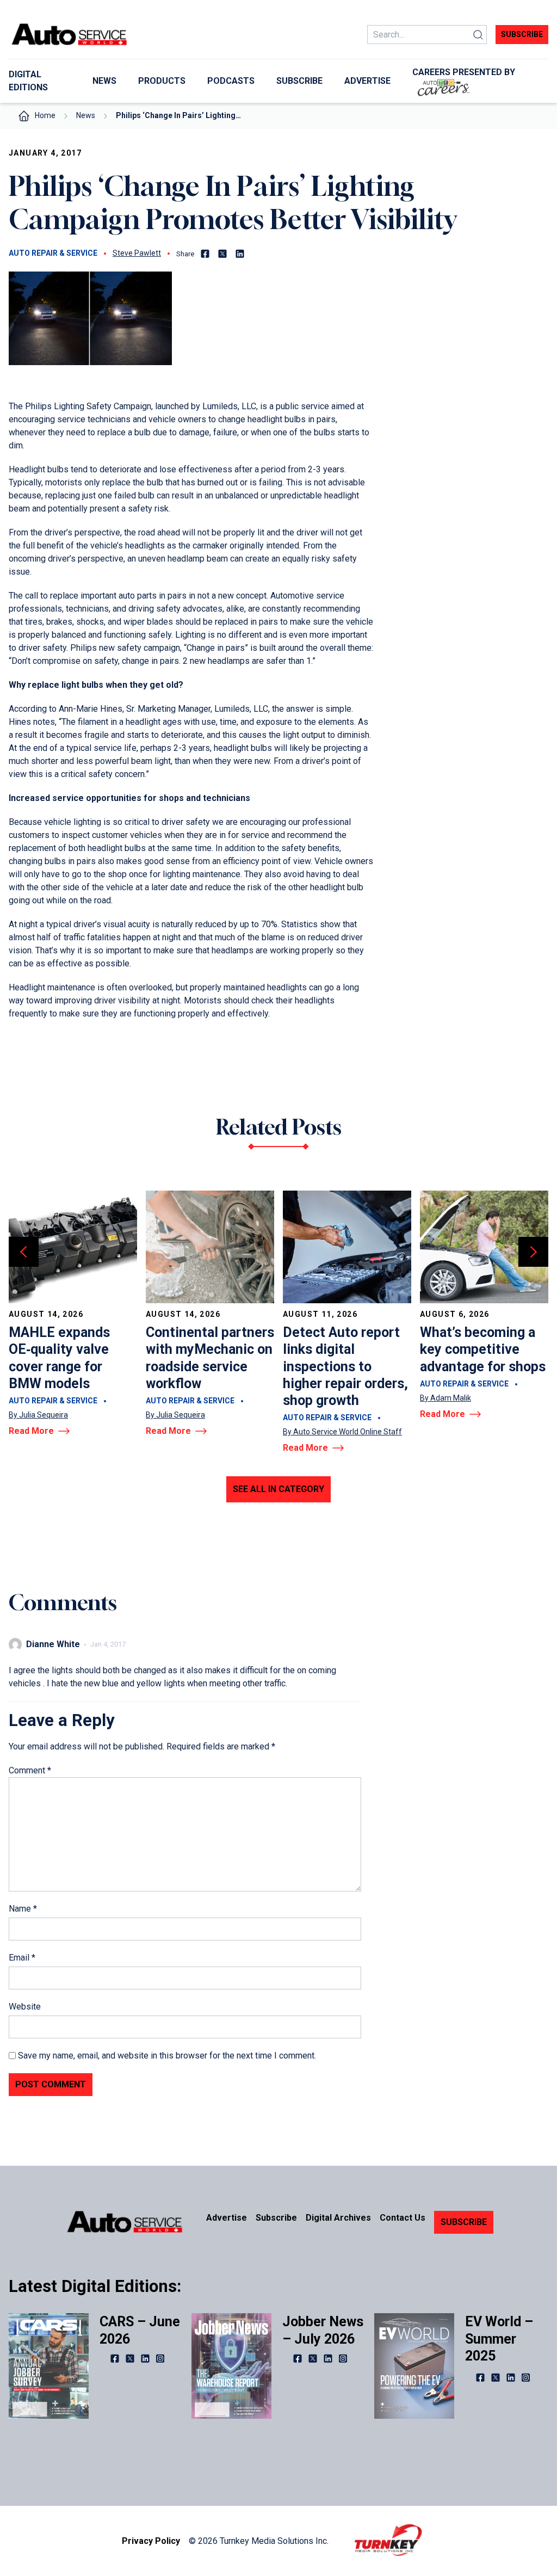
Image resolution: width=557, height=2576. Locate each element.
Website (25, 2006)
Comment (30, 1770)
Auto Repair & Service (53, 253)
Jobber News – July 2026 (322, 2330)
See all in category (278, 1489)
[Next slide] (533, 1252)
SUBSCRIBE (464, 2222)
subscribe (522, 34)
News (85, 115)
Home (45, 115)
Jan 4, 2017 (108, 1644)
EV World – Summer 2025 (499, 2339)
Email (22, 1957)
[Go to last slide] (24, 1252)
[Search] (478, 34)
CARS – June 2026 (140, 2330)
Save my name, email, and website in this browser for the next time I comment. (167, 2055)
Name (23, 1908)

# Task item:
Apart from the images, please copy every line of the data exactly as written.

# Written answer:
Image resolution: width=557, height=2576. Locate each element.
Website (25, 2006)
Comment (30, 1770)
Auto Repair & Service (53, 253)
Jobber News – July 2026 (322, 2330)
See all in category (278, 1489)
[Next slide] (533, 1252)
SUBSCRIBE (464, 2222)
subscribe (522, 34)
News (85, 115)
Home (45, 115)
Jan 4, 2017 (108, 1644)
EV World – Summer 2025 (499, 2339)
Email (22, 1957)
[Go to last slide] (24, 1252)
[Search] (478, 34)
CARS – June 2026 (140, 2330)
Save my name, email, and website in this browser for the next time I comment. (167, 2055)
Name (23, 1908)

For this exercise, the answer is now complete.